Onun karşısındaki sandalyeye kurulduğumda Sevim ablanın tabağıma doldurmuş olduğu kahvaltılıkları tırtıkladım. Bir kaç saniye sonra Sevim abla elinde çaydanlıkla mutfaktan çıkarak benim yanıma geldi. Çayımı doldururken hâlâ söyleniyordu."Alkolik oldu çıktı başıma..."başımı sağa doğru yatırıp inanamıyormuşçasına Sevim ablaya baktım.

"Abla bitmedi mi daha?"çaydanlığı masanın üzerine bırakıp başını iki yana salladı."Bitmedi efendim, gencecik oğlansın nedir bu yaşta bu alkol sevdası?"sesini hafif yükselterek konuştuğunu çok sonradan farkederek hemen karşımda oturan Barış'a kaçamak bir bakış attı. Ben de göz ucuyla ona baktığımda çayını yudumlarken kaşlarıyla Sevim ablayı işaret etti, doğru söylüyor dermiş gibiydi. Yutkunarak tekrardan karşımdaki kumral kadına baktım.

"Tamam kız yeter artık haklısın bir daha olmayacak işte."diye onu yumuşatmaya çalıştığımda memnun olmamış gibi yüzüme baksa da gülümsemeden edemedi. Başını sallayarak mutfağa doğru ilerlerken Barış'a da gülümsemişti. Tekrardan önüme dönerek tabağımdakileri yemeye başladım. Ağzıma bir peynir parçası atarak kaşlarımı çatıp Barış'a baktım."Cihangir nerede?"

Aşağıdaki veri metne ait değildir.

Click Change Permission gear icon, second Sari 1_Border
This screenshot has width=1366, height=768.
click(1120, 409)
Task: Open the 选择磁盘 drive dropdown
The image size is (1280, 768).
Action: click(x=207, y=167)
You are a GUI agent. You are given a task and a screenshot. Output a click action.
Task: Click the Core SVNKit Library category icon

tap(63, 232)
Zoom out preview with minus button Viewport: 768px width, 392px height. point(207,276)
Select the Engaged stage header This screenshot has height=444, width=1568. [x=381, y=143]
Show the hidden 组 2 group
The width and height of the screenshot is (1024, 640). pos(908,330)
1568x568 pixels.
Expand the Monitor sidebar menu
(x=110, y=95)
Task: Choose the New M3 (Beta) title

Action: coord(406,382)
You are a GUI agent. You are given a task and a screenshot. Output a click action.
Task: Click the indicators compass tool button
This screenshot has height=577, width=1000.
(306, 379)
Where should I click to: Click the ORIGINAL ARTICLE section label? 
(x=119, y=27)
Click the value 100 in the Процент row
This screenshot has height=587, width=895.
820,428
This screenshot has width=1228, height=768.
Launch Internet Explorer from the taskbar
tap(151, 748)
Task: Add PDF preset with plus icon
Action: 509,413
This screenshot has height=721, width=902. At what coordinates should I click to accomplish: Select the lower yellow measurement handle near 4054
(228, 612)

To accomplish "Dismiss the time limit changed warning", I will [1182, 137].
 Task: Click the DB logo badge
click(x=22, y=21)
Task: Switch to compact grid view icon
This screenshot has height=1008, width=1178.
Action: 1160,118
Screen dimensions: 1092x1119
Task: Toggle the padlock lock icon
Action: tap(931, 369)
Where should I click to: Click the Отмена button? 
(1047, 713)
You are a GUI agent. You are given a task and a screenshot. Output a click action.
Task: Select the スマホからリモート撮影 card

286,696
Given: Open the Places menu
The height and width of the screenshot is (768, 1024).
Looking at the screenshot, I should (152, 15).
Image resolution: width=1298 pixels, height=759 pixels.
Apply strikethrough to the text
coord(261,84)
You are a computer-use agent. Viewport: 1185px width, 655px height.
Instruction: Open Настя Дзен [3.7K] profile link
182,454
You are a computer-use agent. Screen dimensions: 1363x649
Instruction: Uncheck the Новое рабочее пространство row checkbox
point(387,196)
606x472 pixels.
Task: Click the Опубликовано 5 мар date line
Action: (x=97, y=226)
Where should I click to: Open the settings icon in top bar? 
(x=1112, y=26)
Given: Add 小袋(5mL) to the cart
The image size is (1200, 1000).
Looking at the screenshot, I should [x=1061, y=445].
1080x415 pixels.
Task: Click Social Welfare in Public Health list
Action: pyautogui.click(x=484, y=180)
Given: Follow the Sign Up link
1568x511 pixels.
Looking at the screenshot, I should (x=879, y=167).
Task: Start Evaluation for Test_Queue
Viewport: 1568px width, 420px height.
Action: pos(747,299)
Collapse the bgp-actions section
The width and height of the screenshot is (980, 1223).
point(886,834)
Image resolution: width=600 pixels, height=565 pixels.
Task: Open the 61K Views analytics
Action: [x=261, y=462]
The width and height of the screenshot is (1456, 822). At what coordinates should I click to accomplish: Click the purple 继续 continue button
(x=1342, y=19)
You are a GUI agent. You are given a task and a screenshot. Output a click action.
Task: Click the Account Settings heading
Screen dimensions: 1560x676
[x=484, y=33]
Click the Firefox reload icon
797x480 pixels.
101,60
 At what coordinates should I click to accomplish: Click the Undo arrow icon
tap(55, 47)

"İki günlüğüne Ankara'daki mekana gitti."diye mırıldandı çayını yudumlamaya devam ederken. Yemek yerken bile karizmatikti, her şekilde bu kadar iyi görünmeyi nasıl başarıyordu ki?"Oradada mı mekanınız var?"diye sordum kaşlarımı kaldırarak, Barış başını olumlu anlamda salladı. Cihangir'in eli düşündüğümden daha da uzun olmalıydı. Hiçbir şey söylemeden önümdekileri yemeye devam ettim.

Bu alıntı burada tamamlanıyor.